- _PAGE_:
• • • • •

Theorem (Stone, 1982): If the true function $f$ has $r$ continuous derivatives, then regression splines with $K \sim n^{1/(2r+1)}$ knots achieve the optimal convergence rate:
$$\mathbb{E}[|\hat{f} - f|_2^2] = O(n^{-2r/(2r+1)})$$
For cubic splines ($r = 4$ effective smoothness), this suggests $K \sim n^{1/9}$ knots.
| Sample Size $n$ | Optimal $K$ (theory) | Practical Range |
|---|---|---|
| 50 | $50^{1/9} \approx 1.5$ | 3–8 |
| 100 | $100^{1/9} \approx 1.7$ | 4–10 |
| 500 | $500^{1/9} \approx 2.0$ | 5–15 |
| 1000 | $1000^{1/9} \approx 2.2$ | 6–18 |
| 10000 | $10000^{1/9} \approx 2.8$ | 8–25 |
Practical Implications:
Optimal $K$ grows slowly with $n$: Even with 10,000 observations, theory suggests only ~3 knots are 'optimal.' In practice, we use more because:
Smoothness matters: If the function is rougher ($r$ smaller), more knots are needed. If smoother, fewer suffice.

• • • • •

- _THE TASKS_:
(a) Copy out the spline convergence passage in full, word for word.
(b) In the listing below, change every "screenshot" to "screen capture" and write the listing out again with nothing else altered. Leave the pictures out of your answer.

[Recorded data]
• • • • •

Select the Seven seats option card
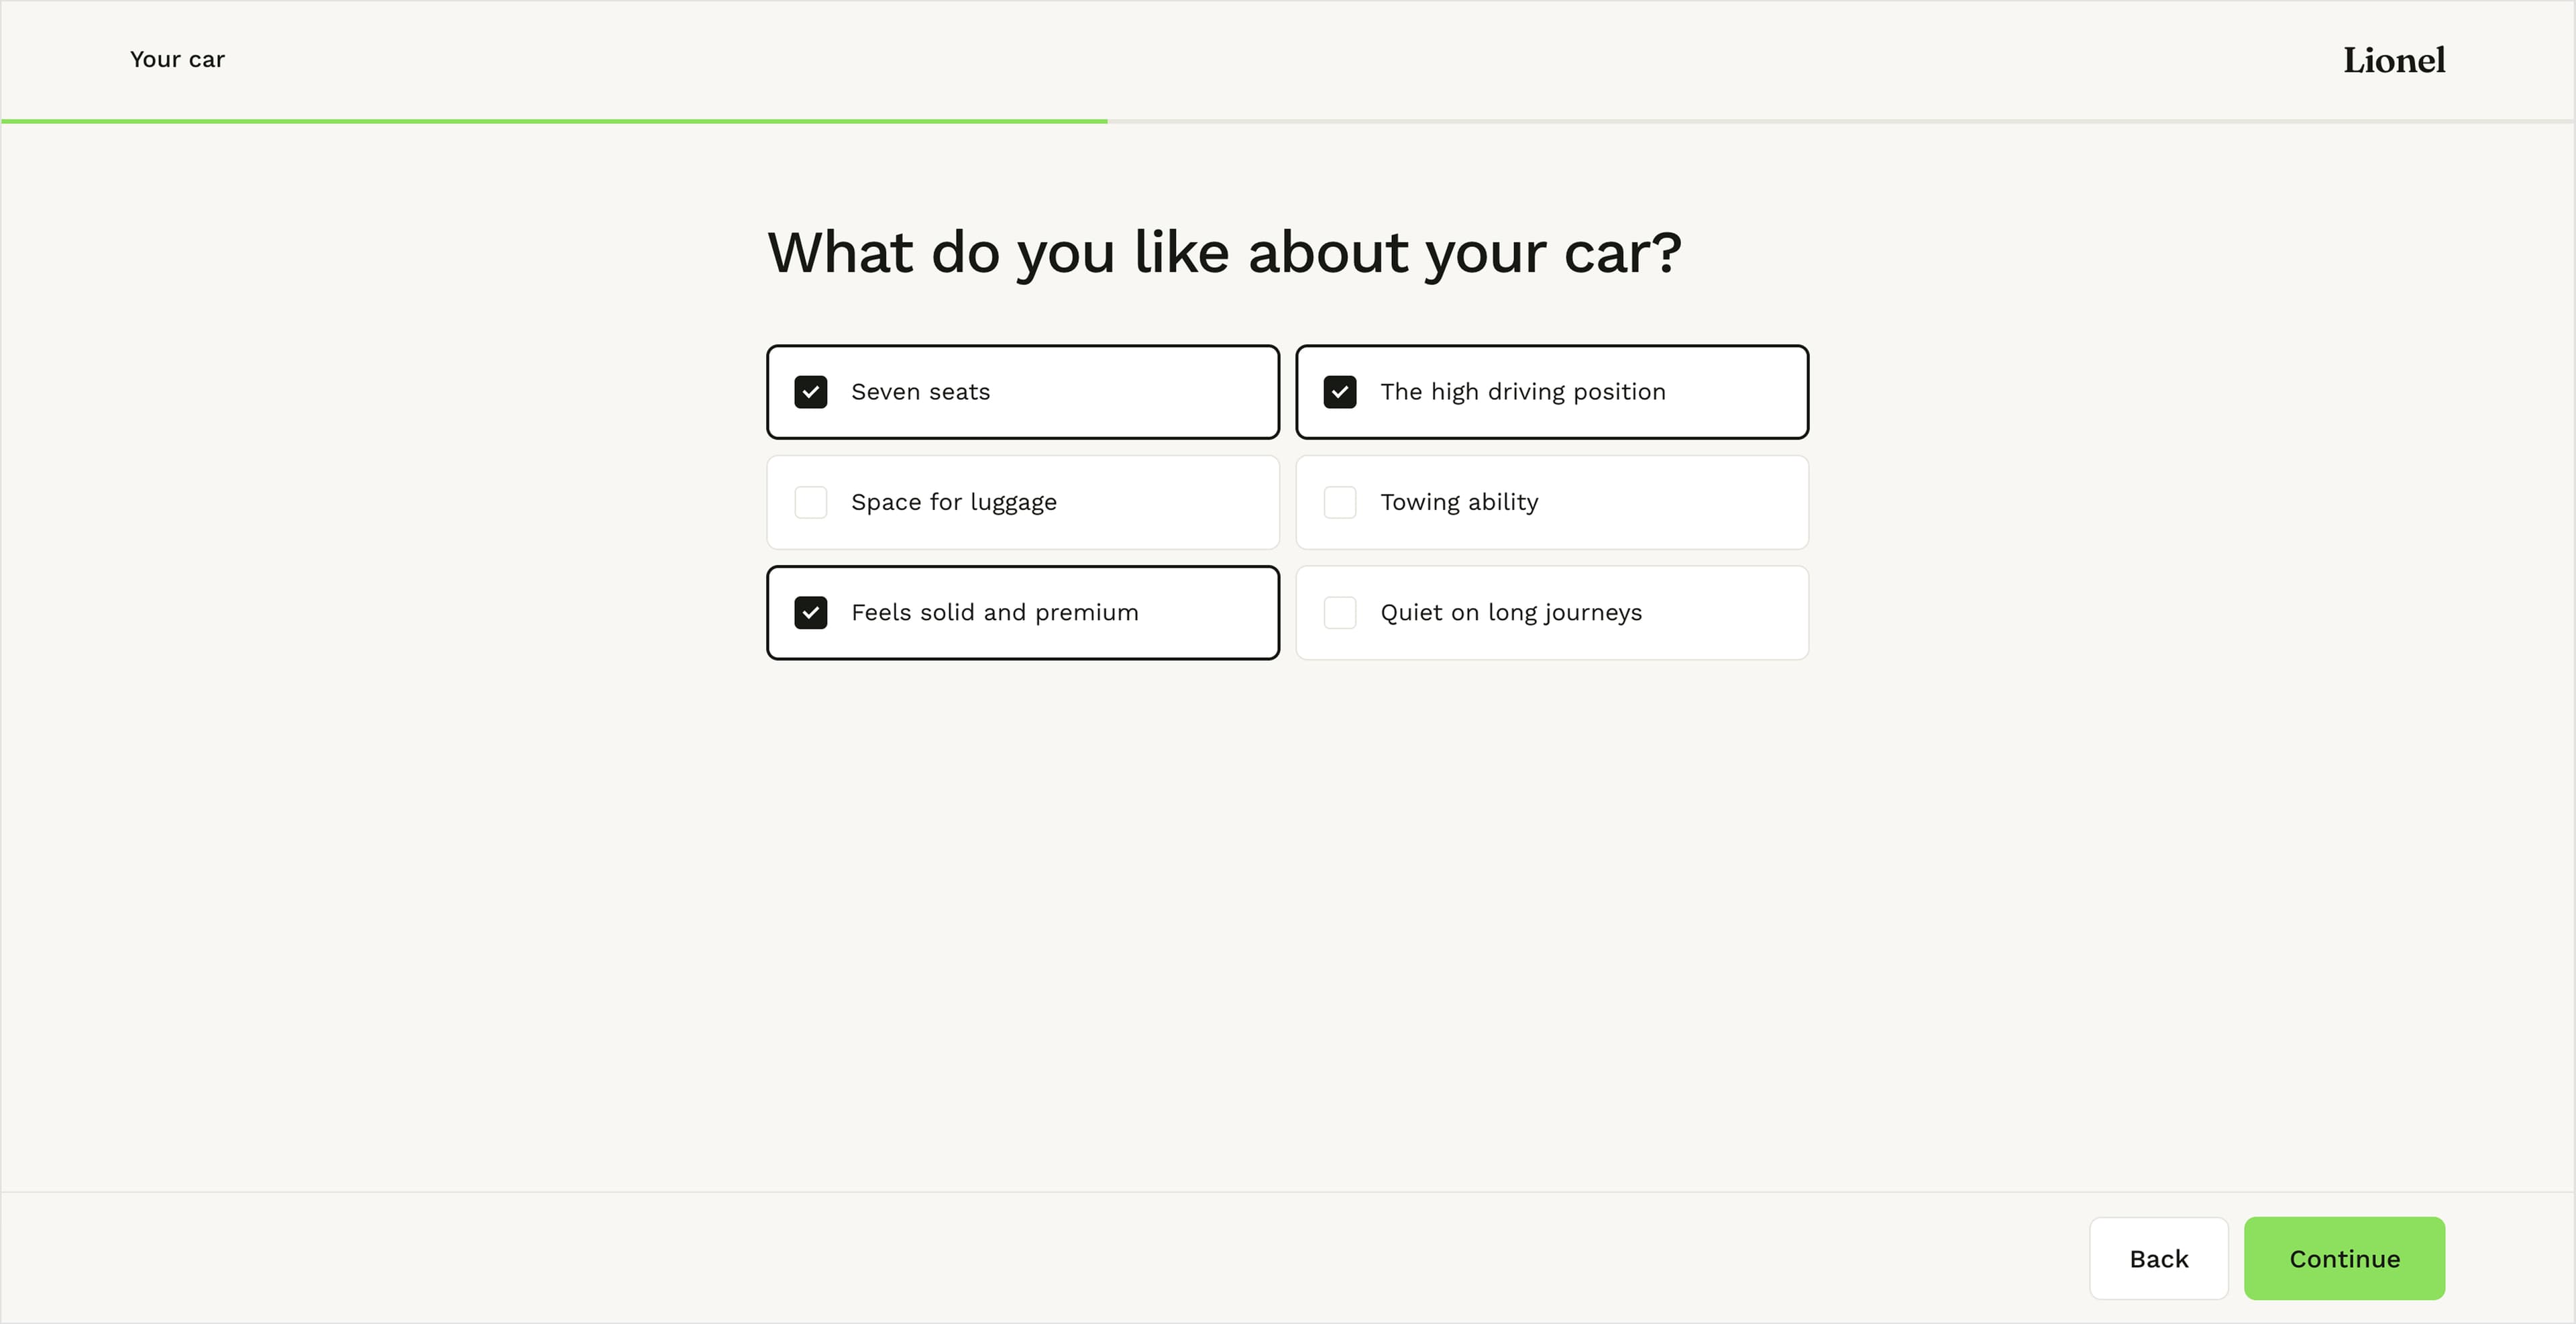 click(x=1022, y=392)
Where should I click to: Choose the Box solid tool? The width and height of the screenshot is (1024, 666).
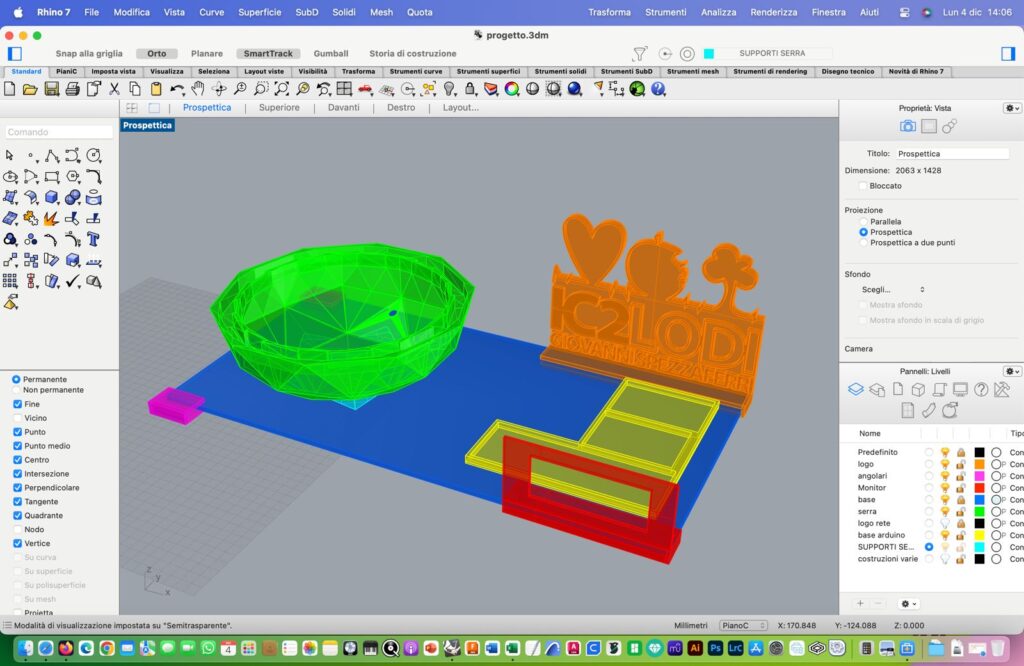click(52, 197)
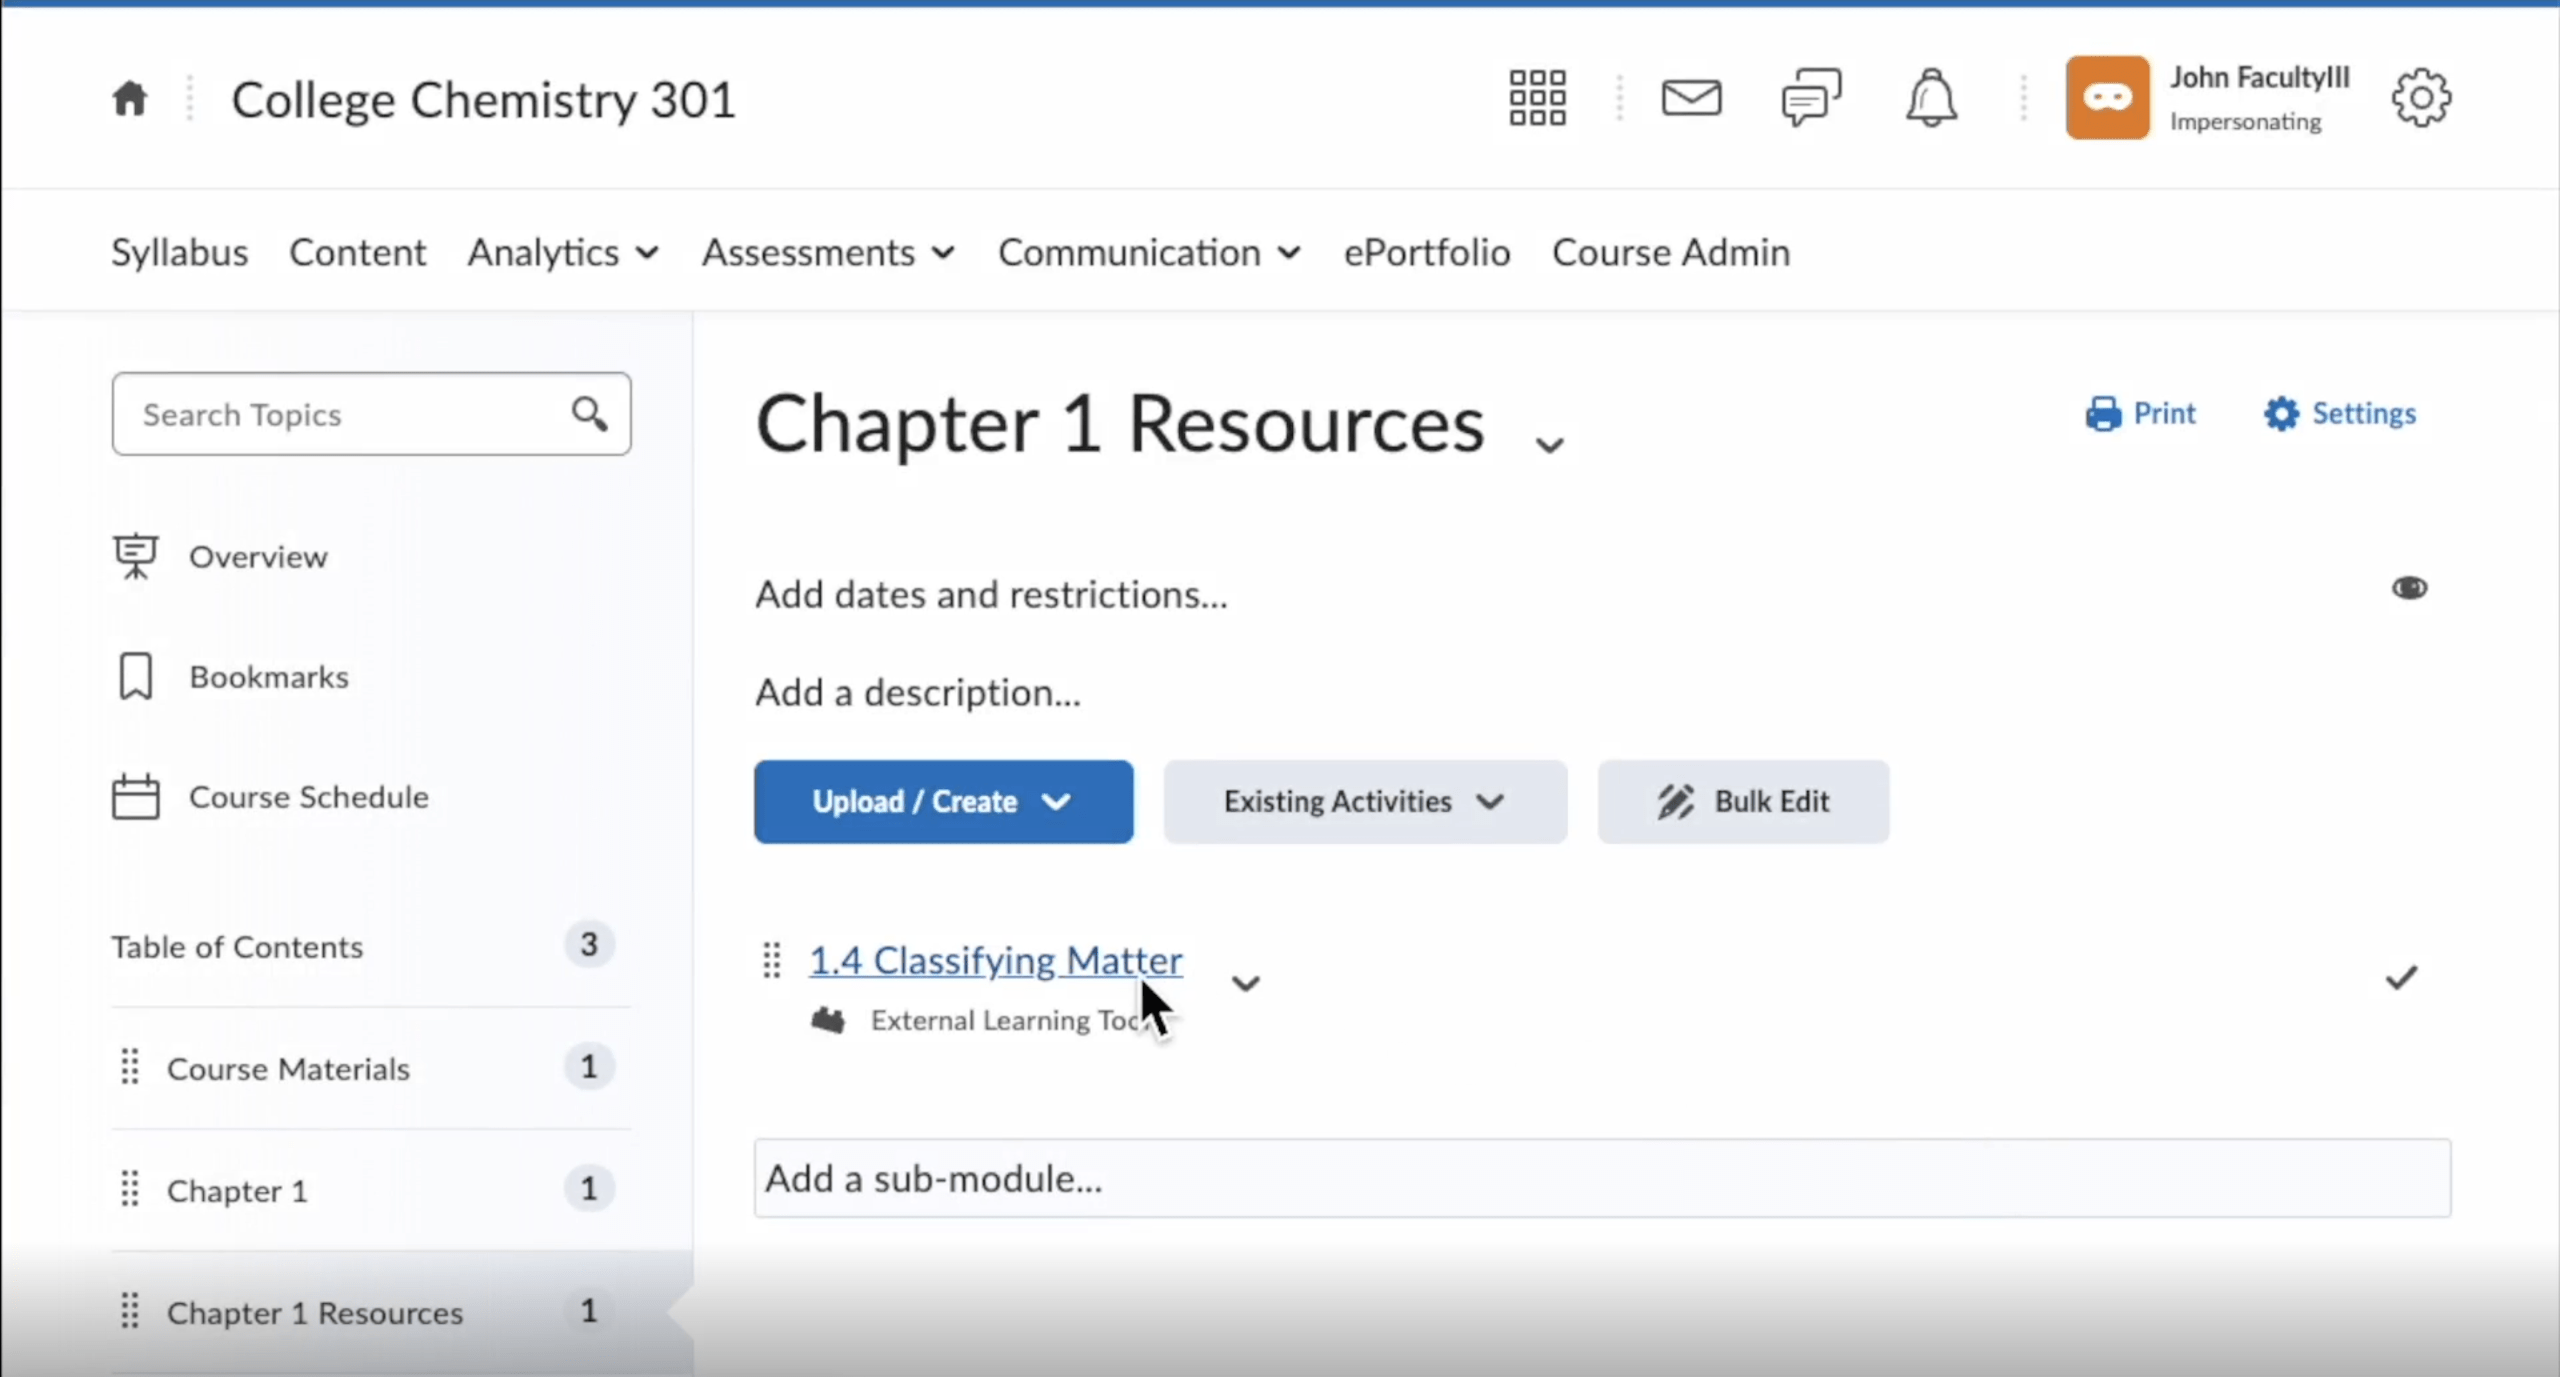Toggle draft visibility with the eye icon

tap(2410, 588)
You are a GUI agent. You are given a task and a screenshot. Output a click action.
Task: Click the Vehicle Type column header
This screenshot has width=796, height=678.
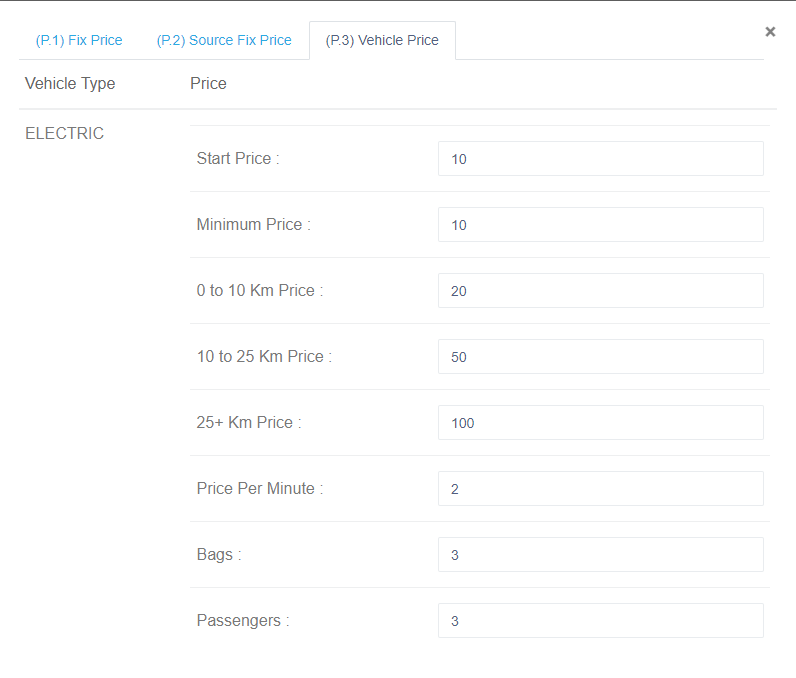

• • • • •

- _PROBLEM SOLUTIONS_:
(a)
Theorem (Stone, 1982): If the true function $f$ has $r$ continuous derivatives, then regression splines with $K \sim n^{1/(2r+1)}$ knots achieve the optimal convergence rate:
$$\mathbb{E}[|\hat{f} - f|_2^2] = O(n^{-2r/(2r+1)})$$
For cubic splines ($r = 4$ effective smoothness), this suggests $K \sim n^{1/9}$ knots.
| Sample Size $n$ | Optimal $K$ (theory) | Practical Range |
|---|---|---|
| 50 | $50^{1/9} \approx 1.5$ | 3–8 |
| 100 | $100^{1/9} \approx 1.7$ | 4–10 |
| 500 | $500^{1/9} \approx 2.0$ | 5–15 |
| 1000 | $1000^{1/9} \approx 2.2$ | 6–18 |
| 10000 | $10000^{1/9} \approx 2.8$ | 8–25 |
Practical Implications:
Optimal $K$ grows slowly with $n$: Even with 10,000 observations, theory suggests only ~3 knots are 'optimal.' In practice, we use more because:
Smoothness matters: If the function is rougher ($r$ smaller), more knots are needed. If smoother, fewer suffice.

(b)
Select the Seven seats option card
 click(x=1022, y=392)
Where should I click to: Choose the Box solid tool? The width and height of the screen capture is (1024, 666).
click(52, 197)
Toggle draft visibility with the eye icon

tap(2410, 588)
You are a GUI agent. You are given a task and a screen capture. Output a click action.
Task: Click the Vehicle Type column header
This screen capture has width=796, height=678.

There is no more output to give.